Fabrication and Characterization of Hybrid Semiconductor-Conductor Nanorod Array Electrodes

Conductive nanorod arrays are prepared by placing a track-etched, hydrophilic polycarbonate membrane on top of a planar TCO electrode. Electrophoresis is then used to deposit conductive ITO nanoparticles from a colloidal suspension into the porous membrane to produce high aspect ratio, template-directed conductive nanorods (see FIG. 3B). The diameter of the nanorod will depend on the pore size of the commercially available membranes (typically 50, 100, or 200 nm), and the length will depend on the colloid concentration and the time of deposition. The membrane is then burned off with a 500° C. annealing step. The annealing step also minimize the resistance of the nanorods.

After the membrane is burned off, the same five methods for depositing the semiconductor listed above can be used to form a conformal semiconductor coating. Plasma-enhanced CVD and ALD would be likely to achieve a conformal coating of the semiconductor due to the higher porosity of the electrode, and thus would be preferred. Another preferred deposition method suitable for this type of nanostructured electrode is the electrophoretic deposition of semiconductor nanoparticles onto the conductive nanopillars to produce a conformal coat.

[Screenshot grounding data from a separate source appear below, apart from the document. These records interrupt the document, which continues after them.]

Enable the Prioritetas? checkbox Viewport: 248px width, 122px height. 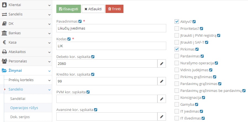[x=177, y=28]
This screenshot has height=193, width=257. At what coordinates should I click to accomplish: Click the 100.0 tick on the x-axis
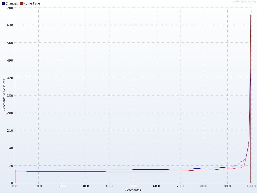[251, 186]
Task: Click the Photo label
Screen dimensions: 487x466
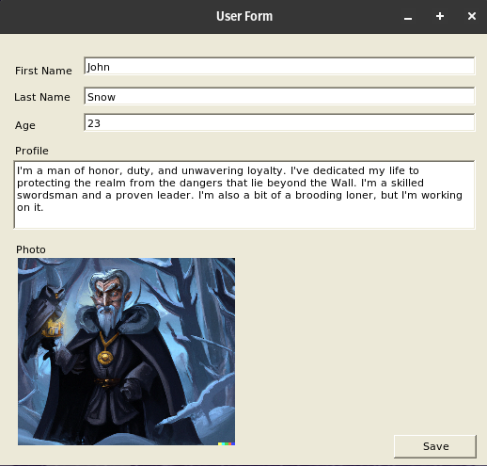Action: 31,249

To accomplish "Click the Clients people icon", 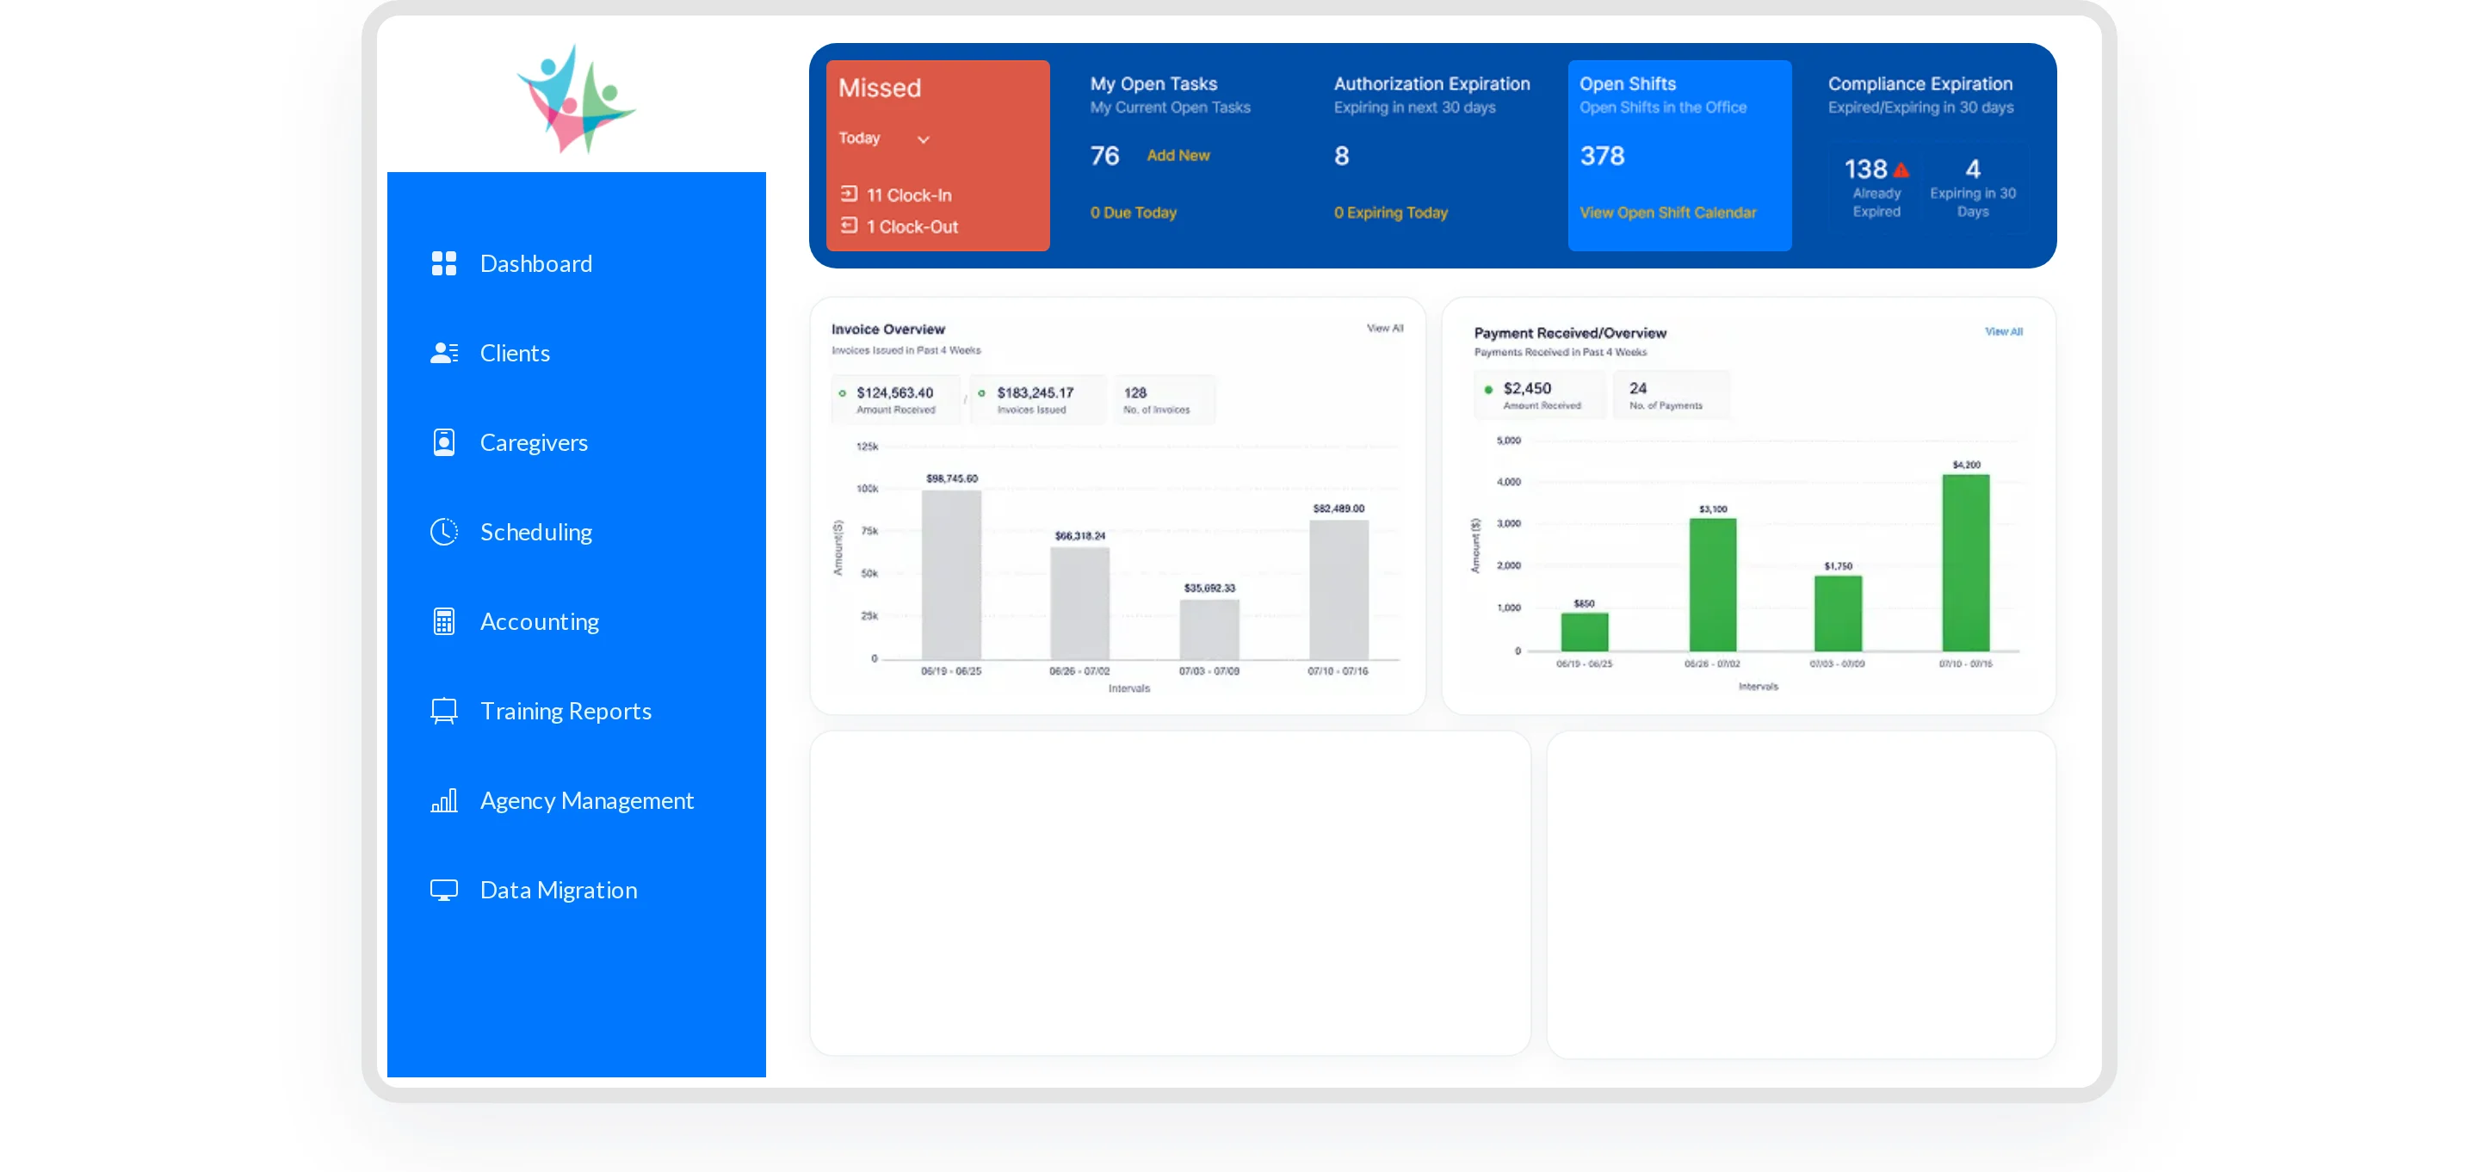I will 444,353.
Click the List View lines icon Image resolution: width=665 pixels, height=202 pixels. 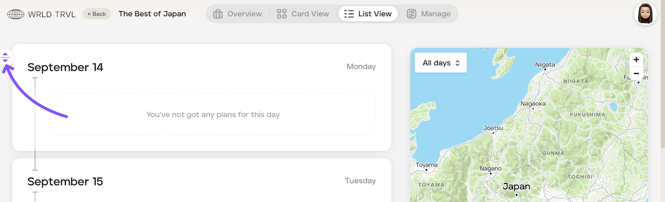tap(349, 14)
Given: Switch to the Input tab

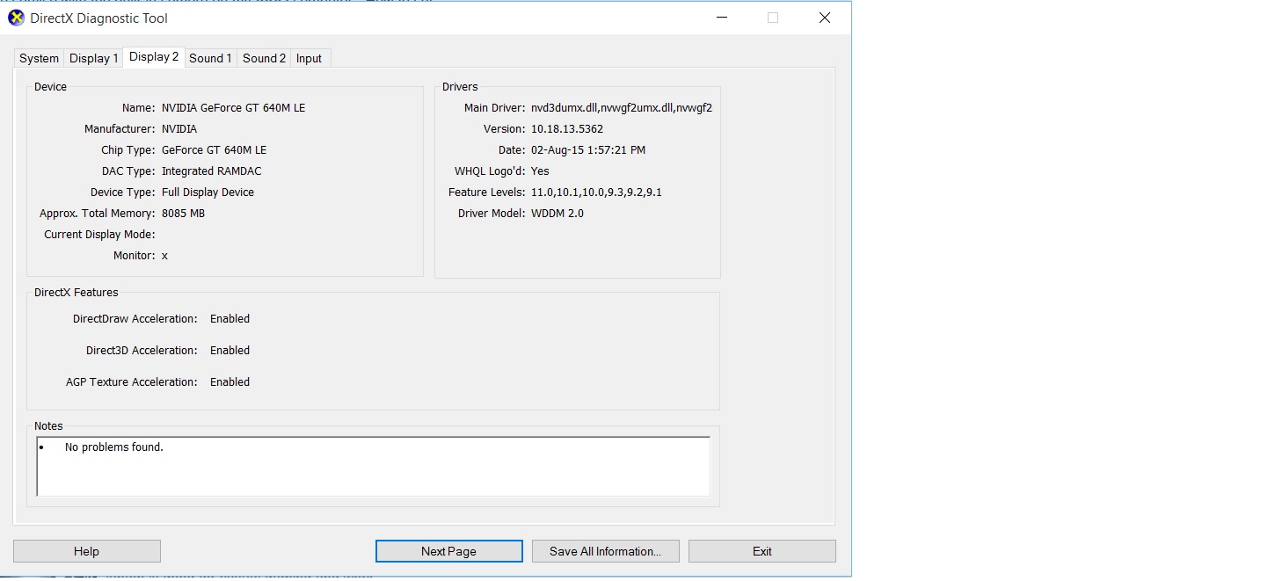Looking at the screenshot, I should tap(309, 58).
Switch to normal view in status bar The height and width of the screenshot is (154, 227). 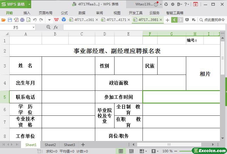[x=121, y=151]
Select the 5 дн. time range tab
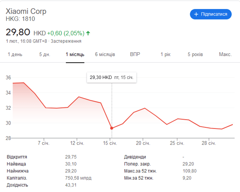 45,54
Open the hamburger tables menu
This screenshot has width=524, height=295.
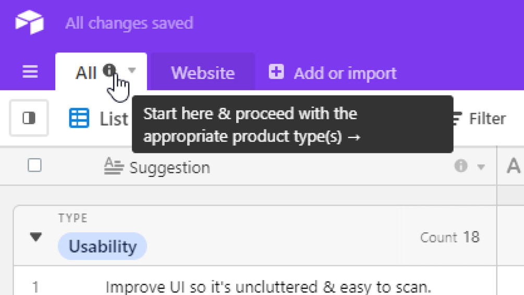(30, 72)
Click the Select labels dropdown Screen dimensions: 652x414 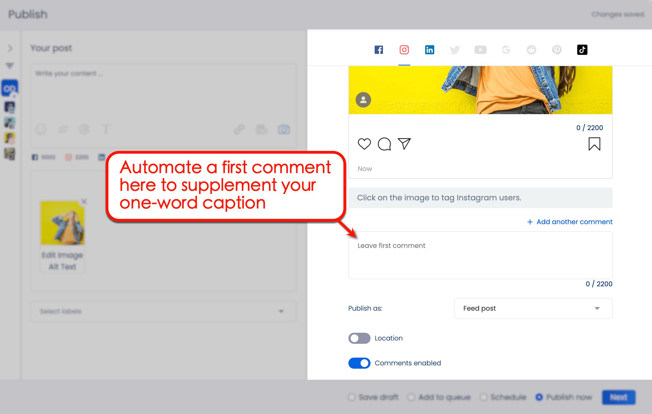tap(161, 311)
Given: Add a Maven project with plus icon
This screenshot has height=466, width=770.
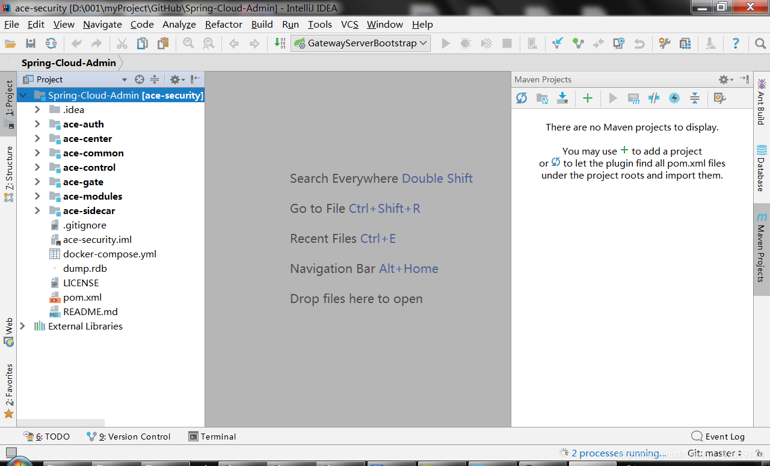Looking at the screenshot, I should click(588, 98).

Using the techniques described above, ITO nanoparticle electrodes can be routinely fabricated by spin-coating a nanoITO colloidal suspension onto a transparent planar ITO/glass. Working examples prepared were 2.5 cm by 2.5 cm nanoITO/planar ITO/glass electrodes. However, larger substrate sizes are manufacturable with scaled deposition equipment.

In the working examples, the thickness of the film was controlled with the spin rate and the concentration of the ITO nanoparticles in the suspension. After spin coating, the ITO nanoparticles films were annealed under atmospheric conditions to improve interconnectivity between particles and decrease film resistance. Both 20 nm and 40 nm nanoITO suspensions have been prepared and utilized for depositing 20 and 40 nm nanoITO thin films. For 40 nm particles, the film thickness was either ˜800 nm (15 wt % colloidal suspension) or ˜3 microns (30 wt % colloidal suspension), as determined by profilometry. Film thicknesses have also been verified using cross-sectional SEM. Films consisting of either 20 or 40 nm ITO nanoparticles are conductive (<80 ohm) as verified by two-point probe measurements. Cyclic voltammetry (CV) experiments also suggest that the films are conductive and have high surface areas.

A redox-active Ruthenium compound was adsorbed to the surface of the nanoITO film and the Ruthenium-functionalized nanoITO/planar ITO/glass film was used as a working electrode in a three electrode cell. FIG. 4 is a plot of the cyclic voltammetry results for 40 nm ITO nanoparticle films derivatized with a redox-active ruthenium compound. In the CV plot, positive current is oxidative, and negative current is reductive. The high currents (˜1 mA) for the oxidation and reduction waves demonstrate that the surface-bound Ruthenium complexes are electrochemically addressable and that Ru compounds throughout the entire thickness of the film can undergo redox reactions. The fact that the currents for the oxidation and reduction waves are approximately the same indicates that the process is reversible.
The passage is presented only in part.